**Data items:**
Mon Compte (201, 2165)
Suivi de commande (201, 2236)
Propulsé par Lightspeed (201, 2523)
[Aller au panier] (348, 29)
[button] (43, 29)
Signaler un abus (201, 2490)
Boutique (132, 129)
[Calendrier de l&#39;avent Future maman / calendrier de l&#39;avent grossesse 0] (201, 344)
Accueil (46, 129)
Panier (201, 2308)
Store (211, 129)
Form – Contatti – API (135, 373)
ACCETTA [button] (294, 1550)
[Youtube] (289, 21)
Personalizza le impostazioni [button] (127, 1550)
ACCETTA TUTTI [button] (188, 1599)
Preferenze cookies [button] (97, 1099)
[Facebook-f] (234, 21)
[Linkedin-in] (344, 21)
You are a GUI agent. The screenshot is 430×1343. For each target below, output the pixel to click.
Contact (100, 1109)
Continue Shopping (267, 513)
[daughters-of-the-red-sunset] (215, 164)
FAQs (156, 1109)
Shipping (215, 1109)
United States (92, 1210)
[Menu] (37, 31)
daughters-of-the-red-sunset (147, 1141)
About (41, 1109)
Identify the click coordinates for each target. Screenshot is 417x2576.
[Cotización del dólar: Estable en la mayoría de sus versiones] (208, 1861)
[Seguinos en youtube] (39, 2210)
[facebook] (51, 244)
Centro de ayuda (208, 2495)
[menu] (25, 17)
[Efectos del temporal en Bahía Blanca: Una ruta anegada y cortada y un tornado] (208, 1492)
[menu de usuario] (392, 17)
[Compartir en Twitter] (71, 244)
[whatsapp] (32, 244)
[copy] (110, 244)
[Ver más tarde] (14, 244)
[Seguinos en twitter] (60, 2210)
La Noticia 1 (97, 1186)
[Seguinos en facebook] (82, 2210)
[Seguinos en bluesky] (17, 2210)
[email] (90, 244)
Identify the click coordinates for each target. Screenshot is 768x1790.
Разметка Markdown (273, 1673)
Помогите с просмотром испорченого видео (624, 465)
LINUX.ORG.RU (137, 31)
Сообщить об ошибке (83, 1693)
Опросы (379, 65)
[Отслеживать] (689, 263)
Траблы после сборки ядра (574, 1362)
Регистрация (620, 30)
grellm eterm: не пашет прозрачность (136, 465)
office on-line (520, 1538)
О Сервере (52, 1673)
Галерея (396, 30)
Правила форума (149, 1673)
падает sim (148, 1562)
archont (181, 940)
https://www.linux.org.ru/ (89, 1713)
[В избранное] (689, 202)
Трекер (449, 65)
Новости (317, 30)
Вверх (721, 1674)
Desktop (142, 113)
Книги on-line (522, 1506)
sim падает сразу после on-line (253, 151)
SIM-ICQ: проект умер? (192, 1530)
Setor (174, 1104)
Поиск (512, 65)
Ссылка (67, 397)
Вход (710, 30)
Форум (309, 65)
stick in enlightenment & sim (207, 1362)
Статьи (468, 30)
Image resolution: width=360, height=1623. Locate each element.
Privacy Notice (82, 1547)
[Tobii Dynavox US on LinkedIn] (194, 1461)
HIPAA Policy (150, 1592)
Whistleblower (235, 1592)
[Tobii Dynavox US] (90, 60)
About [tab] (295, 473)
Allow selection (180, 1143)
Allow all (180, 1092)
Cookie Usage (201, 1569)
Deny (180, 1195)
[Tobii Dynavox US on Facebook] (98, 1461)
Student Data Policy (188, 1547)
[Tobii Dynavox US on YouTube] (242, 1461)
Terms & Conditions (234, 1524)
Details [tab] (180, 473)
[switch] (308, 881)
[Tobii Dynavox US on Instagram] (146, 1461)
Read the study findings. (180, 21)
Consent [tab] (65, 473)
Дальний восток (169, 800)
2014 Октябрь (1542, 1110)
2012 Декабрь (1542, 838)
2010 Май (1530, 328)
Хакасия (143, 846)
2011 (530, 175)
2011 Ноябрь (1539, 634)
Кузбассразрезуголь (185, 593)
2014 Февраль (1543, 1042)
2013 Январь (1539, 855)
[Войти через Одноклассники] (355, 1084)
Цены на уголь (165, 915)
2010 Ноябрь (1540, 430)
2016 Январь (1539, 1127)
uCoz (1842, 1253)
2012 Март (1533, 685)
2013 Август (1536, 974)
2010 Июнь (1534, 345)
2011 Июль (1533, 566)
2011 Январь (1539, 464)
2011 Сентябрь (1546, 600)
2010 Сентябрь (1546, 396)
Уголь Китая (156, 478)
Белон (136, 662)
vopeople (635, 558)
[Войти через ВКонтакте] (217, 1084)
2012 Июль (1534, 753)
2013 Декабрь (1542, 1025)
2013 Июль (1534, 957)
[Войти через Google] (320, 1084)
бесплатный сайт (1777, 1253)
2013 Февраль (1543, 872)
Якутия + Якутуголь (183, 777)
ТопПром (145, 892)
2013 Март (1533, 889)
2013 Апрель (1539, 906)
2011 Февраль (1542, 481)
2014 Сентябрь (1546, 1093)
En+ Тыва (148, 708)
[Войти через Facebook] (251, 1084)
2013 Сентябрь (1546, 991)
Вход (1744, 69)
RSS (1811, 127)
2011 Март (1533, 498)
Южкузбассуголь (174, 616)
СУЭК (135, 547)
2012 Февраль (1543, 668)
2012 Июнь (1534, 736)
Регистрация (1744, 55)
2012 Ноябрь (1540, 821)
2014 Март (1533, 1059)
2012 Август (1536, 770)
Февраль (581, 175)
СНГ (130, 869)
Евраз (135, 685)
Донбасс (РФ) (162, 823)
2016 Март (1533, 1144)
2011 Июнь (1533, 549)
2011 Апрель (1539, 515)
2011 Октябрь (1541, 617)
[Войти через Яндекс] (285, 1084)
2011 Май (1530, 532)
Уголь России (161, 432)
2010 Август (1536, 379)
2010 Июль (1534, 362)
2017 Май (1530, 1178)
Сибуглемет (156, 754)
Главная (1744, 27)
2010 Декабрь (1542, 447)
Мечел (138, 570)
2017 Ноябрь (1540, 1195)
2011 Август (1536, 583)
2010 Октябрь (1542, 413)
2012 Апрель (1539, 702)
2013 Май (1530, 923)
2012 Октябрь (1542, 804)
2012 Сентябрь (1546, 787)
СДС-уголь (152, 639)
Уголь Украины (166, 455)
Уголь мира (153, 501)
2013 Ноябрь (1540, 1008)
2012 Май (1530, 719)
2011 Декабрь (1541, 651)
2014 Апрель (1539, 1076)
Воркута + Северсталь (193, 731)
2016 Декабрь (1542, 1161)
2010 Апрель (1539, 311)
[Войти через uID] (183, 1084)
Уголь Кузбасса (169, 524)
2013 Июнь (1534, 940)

**TRY IT:** Using the data above, reproduce exactly the lines from the line that contains "2010 Август (1536, 379)" through the line that contains "2012 Сентябрь (1546, 787)", including both.

**ANSWER SECTION:**
2010 Август (1536, 379)
2010 Июль (1534, 362)
2017 Май (1530, 1178)
Сибуглемет (156, 754)
Главная (1744, 27)
2010 Декабрь (1542, 447)
Мечел (138, 570)
2017 Ноябрь (1540, 1195)
2011 Август (1536, 583)
2010 Октябрь (1542, 413)
2012 Апрель (1539, 702)
2013 Май (1530, 923)
2012 Октябрь (1542, 804)
2012 Сентябрь (1546, 787)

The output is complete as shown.